Les affranchis

Le nouvel album d’Alexis HK est enfin dans les bacs. « Les affranchis » nous amène dans un univers rempli de péripéties et d’histoires rocambolesques. A ne pas manquer.

Les histoires alambiquées, dont Alexis HK a le secret, donnent vie aux personnages hauts en couleur. Malgré leurs faiblesses respectives, ces derniers évoluent parfaitement dans des rôles souvent cocasses.

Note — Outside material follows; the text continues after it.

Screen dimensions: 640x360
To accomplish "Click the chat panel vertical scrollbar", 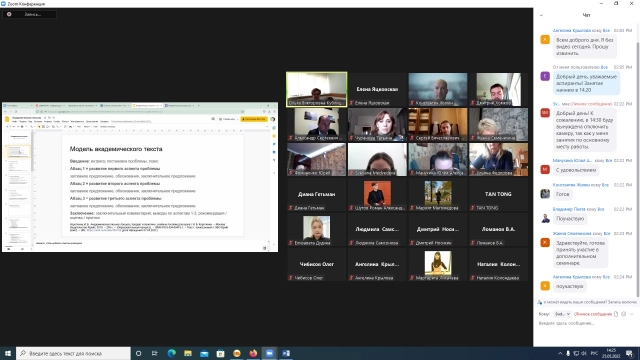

Le casting est imparable et suscite toute notre attention. Les textes sont grinçants et irrésistibles. « La fille du fossoyeur » plante le décor en quelques accords et réinvente l’idylle du vingt-et-unième siècle à la manière de Jean Teulé « Le magasin des suicides ». Quant aux affranchis, titre de l’album, ils représentent en quelque sorte la vie de bohème qu’est la vie d’artiste. On ne mélange pas les styles. En revanche, il est facile de donner une dimension particulière aux textes criblés de doubles sens, d’ironie et de délire subtil qui prennent leur valeur dans la réalité comme dans la fiction.

La musique d’Alexis HK prend son aise dans un registre orienté vers le folk. Une musique qui se prête particulièrement bien aux histoires aux allures de conte « Chicken Manager », les histoires d’enfances « Là, c’est moi » et les railleries « Maudits Anglois ».

Clins d’œil et dérision sont à la fête tout au long de cet album sans concession. Toujours aussi original, l’artiste se renouvelle en s’entourant d’artistes (Renan Luce, Lise Cherhal…) aux idées neuves « Thanks for the add ».

« Les affranchis », nouvel album fraîchement sorti, est à découvrir de toute urgence.